*Task to complete*. Please render this sentence from the seed-starting blog post below in Spanish: "A couple of years ago I purchased a soil blocker, which is a device that makes 2 inch cubes of compressed potting soil."

*Page excerpt*.
---------------
Harvest Day

Harvest Day
Winter crops

Tuesday, July 26, 2011

The Zen of Seeds

Farming is all about planning.  Of course, many of our plans never are played out--something always seems to happen to derail our well-thought-out plan and well, there you go.  But it is a necessary part of this game, otherwise you're out of business pretty quickly.  Right now I'm in the midst of planning for Fall.

Today I began my Fall planting.  After several days of preparations--mixing soil, gathering tools, looking over my seed inventory--I finally got some seeds into some dirt.  Yay!  

I've discovered this wonderful method of starting seedlings.  Originating in Great Britain, soil blockers are an Earth-friendly approach to this age old process.  A couple of years ago I purchased a soil blocker, which is a device that makes 2 inch cubes of compressed potting soil.  One sows a seed or two into each block and cares for it lovingly for several weeks before setting it into its permanent home in the garden.  No container needed.  No plastic to recycle or (worse yet) send to the landfill.  No transplant shock when the young plant is set out.  What a great system!
---------------
*Data block*.
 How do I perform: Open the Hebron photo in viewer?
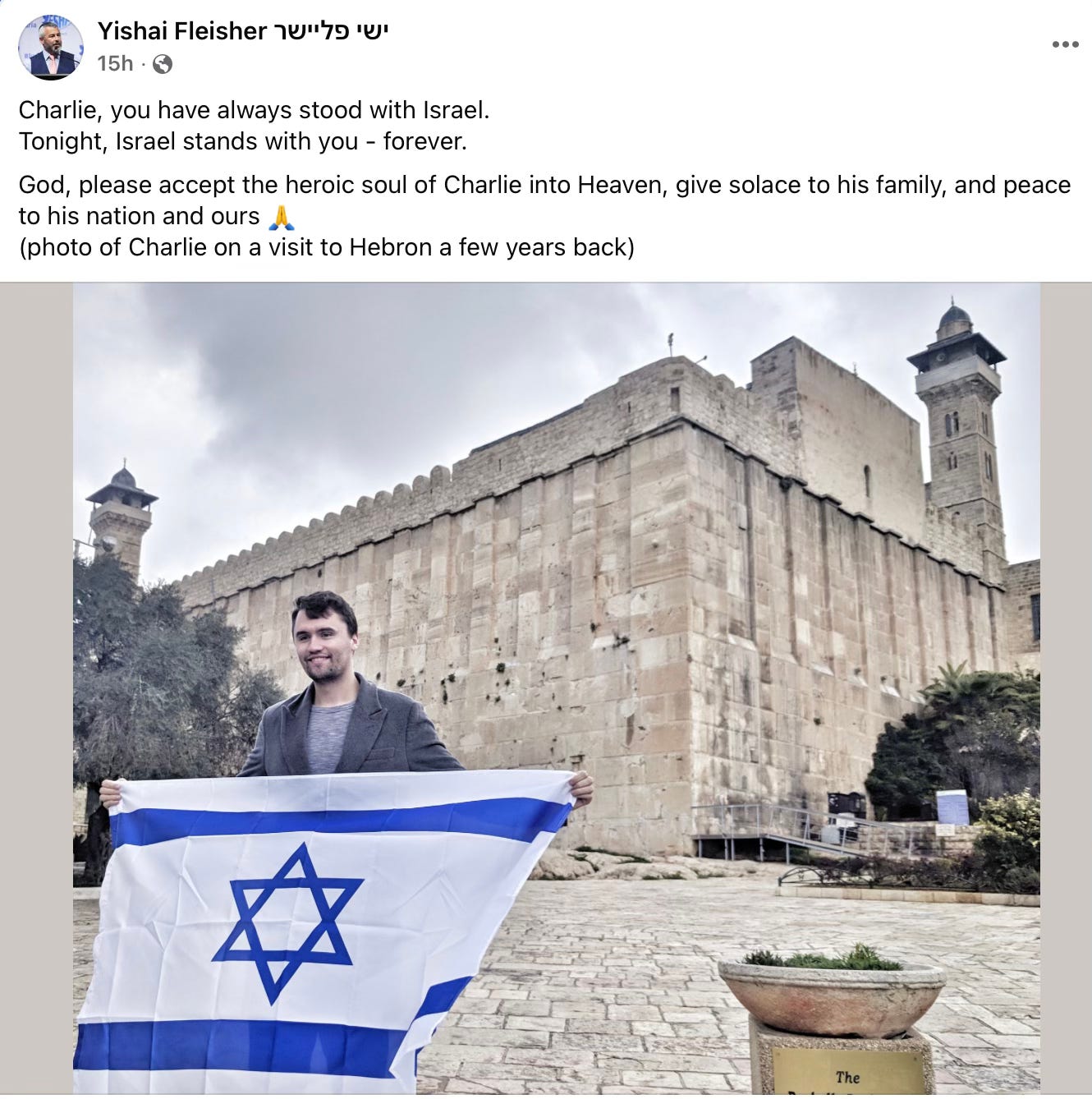(x=557, y=688)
---------------
*Written response*. Hace un par de años compré un formador de bloques de tierra, que es un dispositivo que hace cubos de 2 pulgadas de tierra para macetas comprimida.